(Dataset records)

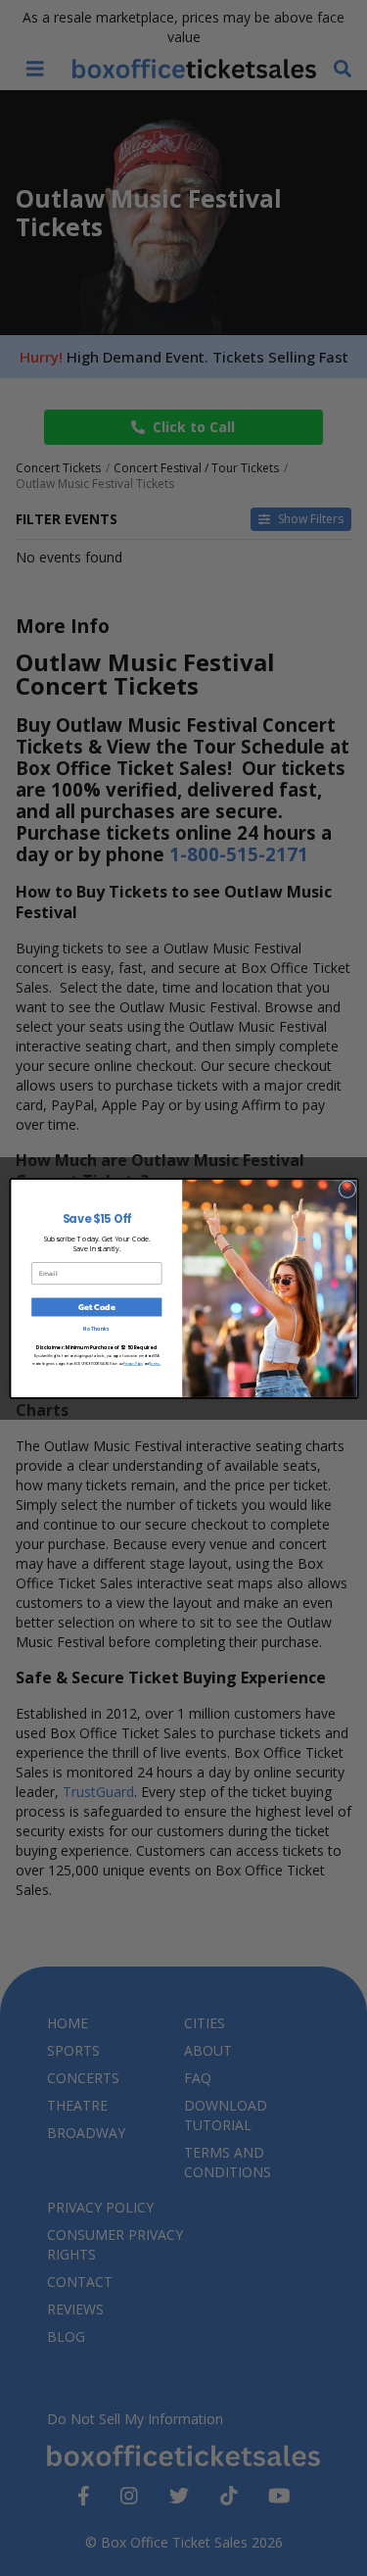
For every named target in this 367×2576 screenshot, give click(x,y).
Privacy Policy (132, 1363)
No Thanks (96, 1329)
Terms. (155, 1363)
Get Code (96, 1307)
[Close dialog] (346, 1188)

(End Dataset records)
(Dataset records)

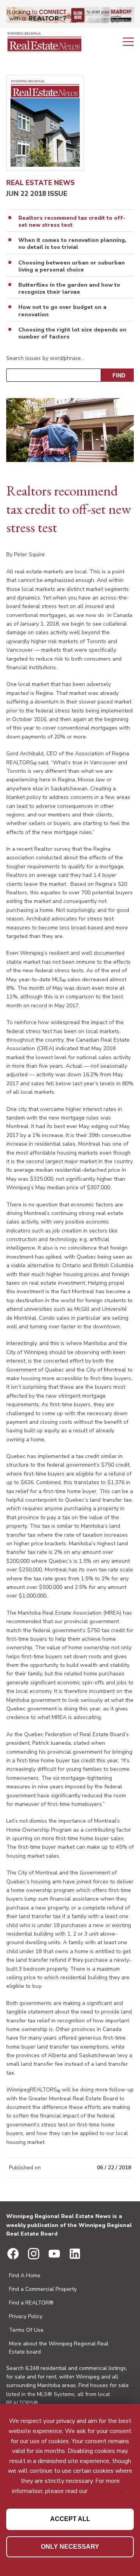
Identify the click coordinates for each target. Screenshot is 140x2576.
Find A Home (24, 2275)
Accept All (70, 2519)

(End Dataset records)
(Dataset records)

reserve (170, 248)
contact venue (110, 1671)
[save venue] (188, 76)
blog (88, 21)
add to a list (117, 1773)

(End Dataset records)

# Task brief:
A single number is needed: the count of lines in the records that include "click".

# Result of the task:
2